In quei giorni, gli Israeliti si mossero dal monte Or per la via del Mar Rosso, per aggirare il territorio di Edom. Ma il popolo non sopportò il viaggio. Il popolo disse contro Dio e contro Mosè: «Perché ci avete fatto salire dall’Egitto per farci morire in questo deserto? Perché qui non c’è né pane né acqua e siamo nauseati di questo cibo così leggero». Allora il Signore mandò fra il popolo serpenti brucianti i quali mordevano la gente, e un gran numero d’Israeliti morì. Il popolo venne da Mosè e disse: «Abbiamo peccato, perché abbiamo parlato contro il Signore e contro di te; supplica il Signore che allontani da noi questi serpenti». Mosè pregò per il popolo. Il Signore disse a Mosè: «Fatti un serpente e mettilo sopra un’asta; chiunque sarà stato morso e lo guarderà, resterà in vita». Mosè allora fece un serpente di bronzo e lo mise sopra l’asta; quando un serpente aveva morso qualcuno, se questi guardava il serpente di bronzo, restava in vita.


Il libro dei Numeri – quarto del Pentateuco – prende questo nome dalla serie di liste numeriche, elenchi e registrazioni che si trovano al suo interno, ma tratta dei quarant’anni di peregrinazione del popolo di Israele nel deserto dopo la liberazione dall’Egitto, prima di arrivare alle steppe di Moab, alle soglie della terra promessa.

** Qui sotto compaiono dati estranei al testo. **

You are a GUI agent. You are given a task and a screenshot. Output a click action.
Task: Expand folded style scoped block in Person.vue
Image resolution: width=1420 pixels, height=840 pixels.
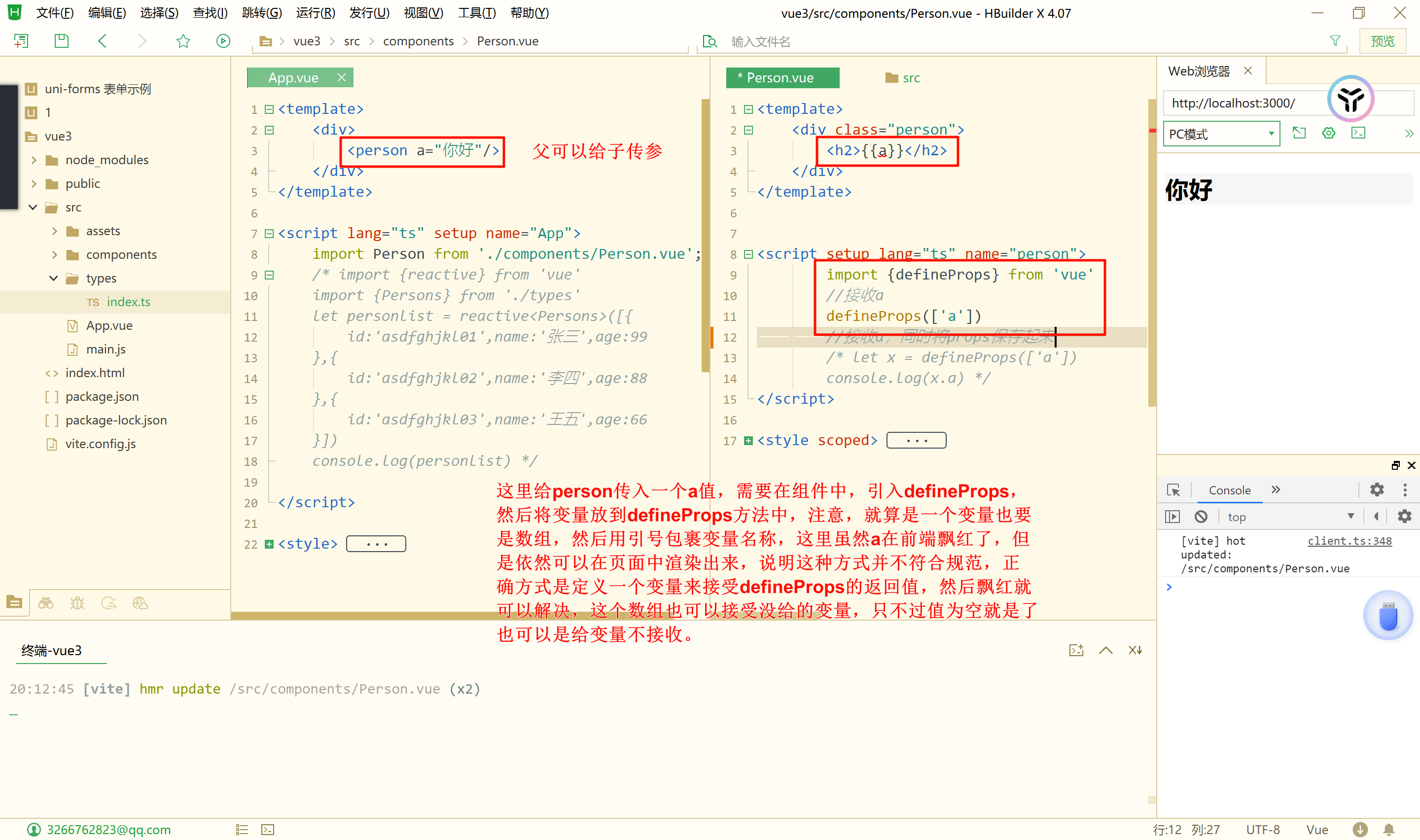(748, 440)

Composto in epoca vicina all’esilio babilonese, il libro guarda al passato proiettandovi le proprie preoccupazioni. Nel testo si fa riferimento a un lungo e lento procedere che viene presentato come l’avanzata insieme: di un corteo militare e di una processione religiosa. Il cammino in fondo è geografico e spirituale. Sarà solo la seconda generazione degli esuli, con la memoria purificata, che potrà entrare nel paese di Canaan. Ma prima, nel deserto, ci si trova ad affrontare pericoli e tentazioni che mettono a dura prova la fede e le immagini della speranza.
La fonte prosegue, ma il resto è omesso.